Introduction

vega is a distributed computing framework inspired by Apache Spark.

Getting started

Setting up Rust

Vega requires Rust Nightly channel because it depends on libraries that require Nightly (serde_traitobject -> metatype). Ensure that you have and are using a Nightly toolchain when building examples.

$ rustup toolchain install nightly

Then set the default, or pass the toolchain in when invoking Cargo:

$ rustup default nightly

Installing Vega

Right now, the framework lacks any sort of cluster manager of submit program/script.

In order to use the framework, you have to clone the repository and add the local dependency or add the upstream GitHub repository to your Rust project (the crate is not yet published on crates.io). E.g. add to your application Cargo.toml or:

[dependencies]
vega = { path = "/path/to/local/git/repo" }
# or
vega = { git = "https://github.com/rajasekarv/vega", branch = "master }

It is not recommended to use the application for any sort of production code yet as it's under heavy development.
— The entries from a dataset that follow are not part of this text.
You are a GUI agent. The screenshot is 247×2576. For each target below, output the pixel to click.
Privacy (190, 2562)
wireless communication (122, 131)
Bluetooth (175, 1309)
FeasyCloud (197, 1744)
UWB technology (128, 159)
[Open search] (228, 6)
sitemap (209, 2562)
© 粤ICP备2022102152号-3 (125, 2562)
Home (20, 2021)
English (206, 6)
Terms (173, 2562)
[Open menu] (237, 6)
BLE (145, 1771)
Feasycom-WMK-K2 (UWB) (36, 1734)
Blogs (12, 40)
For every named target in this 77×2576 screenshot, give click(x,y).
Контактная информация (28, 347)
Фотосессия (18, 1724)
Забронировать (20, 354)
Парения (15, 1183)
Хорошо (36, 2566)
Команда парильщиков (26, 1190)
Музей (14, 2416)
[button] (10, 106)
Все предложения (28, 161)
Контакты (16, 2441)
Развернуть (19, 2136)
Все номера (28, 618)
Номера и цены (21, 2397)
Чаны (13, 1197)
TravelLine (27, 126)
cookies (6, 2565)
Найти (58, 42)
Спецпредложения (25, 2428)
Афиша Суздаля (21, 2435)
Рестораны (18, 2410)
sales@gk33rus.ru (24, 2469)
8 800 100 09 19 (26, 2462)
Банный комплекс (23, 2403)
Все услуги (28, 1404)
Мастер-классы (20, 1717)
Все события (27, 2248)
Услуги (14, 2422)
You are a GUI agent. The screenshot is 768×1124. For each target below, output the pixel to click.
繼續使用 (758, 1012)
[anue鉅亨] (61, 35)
Check examples and tests in the source code to get a basic idea of how the framework works.

Executing an application

In order to execute application code some preliminary setup is required. (So far only tested on Linux.)

  • Install Cap'n Proto. Required for serialization/deserialziation and IPC between executors.
  • If you want to execute examples, tests or contribute to development, clone the repository git clone https://github.com/rajasekarv/vega/, if you want to use the library in your own application you can just add the depency as indicated in the installation paragraph.
  • You need to have hosts.conf in the format present inside config folder in the home directory of the user deploying executors in any of the machines.
    • In local mode this means in your current user home, e.g.:

    $ cp vega/config_files/hosts.conf $HOME

    • In distributed mode the same file is required in each host that may be deploying executors (the ones indicated in the hosts.conf file) and the master. E.g.:
    $ ssh remote_user@172.0.0.10 # this machine IP is in hosts.conf
    # create the same hosts.conf file in every machine:
    $ cd ~ && vim hosts.conf ...
    
  • The environment variable VEGA_LOCAL_IP must be set for the user executing application code.
    • In local it suffices to set up for the current user:

    $ export VEGA_LOCAL_IP=0.0.0.0

    • In distributed the variable is required, aditionally, to be set up for the users remotely connecting. Depending on the O.S. and ssh defaults this may require some additional configuration. E.g.:
    $ ssh remote_user@172.0.0.10
    $ sudo echo "VEGA_LOCAL_IP=172.0.0.10" >> .ssh/environment
    $ sudo echo "PermitUserEnvironment yes" >> /etc/ssh/sshd_config
    $ service ssh restart 
    

Now you are ready to execute your application code; if you want to try the provided examples just run them. In local:

cargo run --example make_rdd

In distributed:

export VEGA_DEPLOYMENT_MODE=distributed

cargo run --example make_rdd

Deploying with Docker

There is a docker image and docker-compose script in order to ease up trying testing and deploying distributed mode on your local host. In order to use them:

  1. Build the examples image under the repository docker directory:

bash docker/build_image.sh

  1. When done, you can deploy a testing cluster:

bash testing_cluster.sh

This will execute all the necessary steeps to to deploy a working network of containers where you can execute the tests. When finished you can attach a shell to the master and run the examples:

$ docker exec -it docker_vega_master_1 bash
$ ./make_rdd

Setting execution mode

In your application you can set the execution mode (local or distributed) in one of the following ways:

  1. Set it explicitly while creating the context, e.g.:
    use vega::DeploymentMode;

    let context = Context::with_mode(DeploymentMode::Local)?;
  1. Set the DEPLOYMENT_MODE environment variable (e.g.: DEPLOYMENT_MODE=local).

Additional notes

  • Depending on the source you intend to use you may have to write your own source reading rdd (like manually reading from S3) if it's not yet available.
  • Ctrl-C and panic handling are not compeltely done yet, so if there is a problem during runtime, executors won't shut down automatically and you will have to manually kill the processes.
  • One of the limitations of current implementation is that the input and return types of all closures and all input to make_rdd should be owned data.